▶ _AIM OF THE TASK_: The required output is a copy of each line in the material below that includes "computer".

▶ _ENTRIES SHOWN_:
◆ ◆ ◆
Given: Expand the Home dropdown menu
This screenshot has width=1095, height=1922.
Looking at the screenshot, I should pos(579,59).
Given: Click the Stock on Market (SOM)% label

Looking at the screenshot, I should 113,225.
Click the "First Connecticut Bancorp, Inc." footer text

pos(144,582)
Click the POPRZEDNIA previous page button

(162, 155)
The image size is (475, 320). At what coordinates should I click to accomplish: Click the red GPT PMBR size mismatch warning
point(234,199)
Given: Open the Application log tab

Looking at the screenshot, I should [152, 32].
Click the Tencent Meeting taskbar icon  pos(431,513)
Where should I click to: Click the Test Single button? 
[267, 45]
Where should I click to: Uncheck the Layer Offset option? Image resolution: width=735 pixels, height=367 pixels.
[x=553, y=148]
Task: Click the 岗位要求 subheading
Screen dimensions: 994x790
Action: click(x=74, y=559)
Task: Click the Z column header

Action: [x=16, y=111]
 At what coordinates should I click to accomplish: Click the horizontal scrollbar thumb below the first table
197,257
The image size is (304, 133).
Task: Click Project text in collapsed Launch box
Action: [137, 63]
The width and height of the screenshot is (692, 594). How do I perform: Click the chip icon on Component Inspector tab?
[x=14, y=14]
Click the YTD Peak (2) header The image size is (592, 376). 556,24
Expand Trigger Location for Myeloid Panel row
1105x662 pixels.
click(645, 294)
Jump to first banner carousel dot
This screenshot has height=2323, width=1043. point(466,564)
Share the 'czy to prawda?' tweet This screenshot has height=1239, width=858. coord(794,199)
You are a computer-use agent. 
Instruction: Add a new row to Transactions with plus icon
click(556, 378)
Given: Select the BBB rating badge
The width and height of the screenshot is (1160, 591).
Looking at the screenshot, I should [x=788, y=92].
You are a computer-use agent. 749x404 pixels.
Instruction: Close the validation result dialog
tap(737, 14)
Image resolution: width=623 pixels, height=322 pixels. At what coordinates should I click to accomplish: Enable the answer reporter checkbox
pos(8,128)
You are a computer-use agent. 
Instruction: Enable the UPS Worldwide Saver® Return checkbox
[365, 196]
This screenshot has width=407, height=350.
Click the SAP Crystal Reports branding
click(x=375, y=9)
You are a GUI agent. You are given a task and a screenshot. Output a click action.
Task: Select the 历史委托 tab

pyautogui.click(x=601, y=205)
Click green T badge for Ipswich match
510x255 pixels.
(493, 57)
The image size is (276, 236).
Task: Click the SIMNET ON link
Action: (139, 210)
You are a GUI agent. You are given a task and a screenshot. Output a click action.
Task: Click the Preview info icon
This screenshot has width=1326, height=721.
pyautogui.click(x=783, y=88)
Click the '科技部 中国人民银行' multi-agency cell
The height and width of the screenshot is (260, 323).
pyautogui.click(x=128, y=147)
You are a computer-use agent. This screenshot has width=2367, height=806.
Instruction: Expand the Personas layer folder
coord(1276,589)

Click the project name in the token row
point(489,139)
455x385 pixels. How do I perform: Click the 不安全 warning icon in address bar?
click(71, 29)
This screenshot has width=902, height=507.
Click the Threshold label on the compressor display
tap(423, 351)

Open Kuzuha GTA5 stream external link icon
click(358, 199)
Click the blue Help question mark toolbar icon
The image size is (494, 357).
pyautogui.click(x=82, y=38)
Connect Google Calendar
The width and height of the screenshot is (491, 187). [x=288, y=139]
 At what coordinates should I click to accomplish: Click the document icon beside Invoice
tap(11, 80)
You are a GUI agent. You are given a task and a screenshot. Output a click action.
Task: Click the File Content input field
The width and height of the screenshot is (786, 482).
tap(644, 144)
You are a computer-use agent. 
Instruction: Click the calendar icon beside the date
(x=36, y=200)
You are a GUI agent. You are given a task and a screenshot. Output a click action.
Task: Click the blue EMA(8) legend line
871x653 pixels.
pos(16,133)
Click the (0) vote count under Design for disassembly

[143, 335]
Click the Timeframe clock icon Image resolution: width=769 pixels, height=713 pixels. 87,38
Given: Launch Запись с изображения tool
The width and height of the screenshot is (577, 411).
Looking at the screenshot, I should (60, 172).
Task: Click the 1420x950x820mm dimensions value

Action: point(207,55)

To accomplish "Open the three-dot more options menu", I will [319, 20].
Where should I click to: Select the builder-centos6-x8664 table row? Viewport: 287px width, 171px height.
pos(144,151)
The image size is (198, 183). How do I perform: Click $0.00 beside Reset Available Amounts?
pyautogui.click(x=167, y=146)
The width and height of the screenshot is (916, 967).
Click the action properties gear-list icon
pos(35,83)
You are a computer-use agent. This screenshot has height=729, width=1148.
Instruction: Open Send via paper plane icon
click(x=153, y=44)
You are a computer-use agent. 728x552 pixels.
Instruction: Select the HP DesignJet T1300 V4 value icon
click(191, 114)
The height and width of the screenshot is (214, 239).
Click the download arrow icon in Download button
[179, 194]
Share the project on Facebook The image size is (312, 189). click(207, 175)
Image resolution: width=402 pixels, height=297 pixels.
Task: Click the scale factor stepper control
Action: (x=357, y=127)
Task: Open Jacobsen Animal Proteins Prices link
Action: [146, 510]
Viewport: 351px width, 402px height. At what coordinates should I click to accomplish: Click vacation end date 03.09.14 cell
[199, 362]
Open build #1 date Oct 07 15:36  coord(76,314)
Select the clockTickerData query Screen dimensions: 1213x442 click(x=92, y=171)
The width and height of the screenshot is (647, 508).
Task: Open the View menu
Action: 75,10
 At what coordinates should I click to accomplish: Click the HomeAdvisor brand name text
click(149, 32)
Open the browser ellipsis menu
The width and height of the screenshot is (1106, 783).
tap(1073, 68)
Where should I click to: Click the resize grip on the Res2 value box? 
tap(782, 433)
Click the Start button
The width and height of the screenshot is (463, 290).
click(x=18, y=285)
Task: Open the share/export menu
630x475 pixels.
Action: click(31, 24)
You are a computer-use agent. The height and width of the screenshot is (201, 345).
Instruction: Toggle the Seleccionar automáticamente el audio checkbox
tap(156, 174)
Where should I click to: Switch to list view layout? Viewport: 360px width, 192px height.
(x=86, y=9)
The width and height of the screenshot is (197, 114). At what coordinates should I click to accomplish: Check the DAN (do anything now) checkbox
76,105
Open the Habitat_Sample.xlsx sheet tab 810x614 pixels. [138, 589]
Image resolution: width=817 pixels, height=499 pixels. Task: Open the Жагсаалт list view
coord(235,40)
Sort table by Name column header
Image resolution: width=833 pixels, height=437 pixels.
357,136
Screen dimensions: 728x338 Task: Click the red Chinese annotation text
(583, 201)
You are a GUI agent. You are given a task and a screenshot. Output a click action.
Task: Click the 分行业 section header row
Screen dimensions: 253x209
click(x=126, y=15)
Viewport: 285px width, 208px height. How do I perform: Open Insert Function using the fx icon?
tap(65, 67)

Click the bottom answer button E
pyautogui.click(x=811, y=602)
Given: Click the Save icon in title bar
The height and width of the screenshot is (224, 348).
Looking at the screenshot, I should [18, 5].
◆ ◆ ◆
▶ _EXERCISE ANSWER_:
You are a computer-use agent. 
You are a computer-use agent. 749x404 pixels.
You are a computer-use agent. 
You are a computer-use agent. This screenshot has width=2367, height=806.
You are a computer-use agent. 
You are a computer-use agent. This screenshot has height=729, width=1148.
You are a computer-use agent. 728x552 pixels.
You are a computer-use agent. The height and width of the screenshot is (201, 345).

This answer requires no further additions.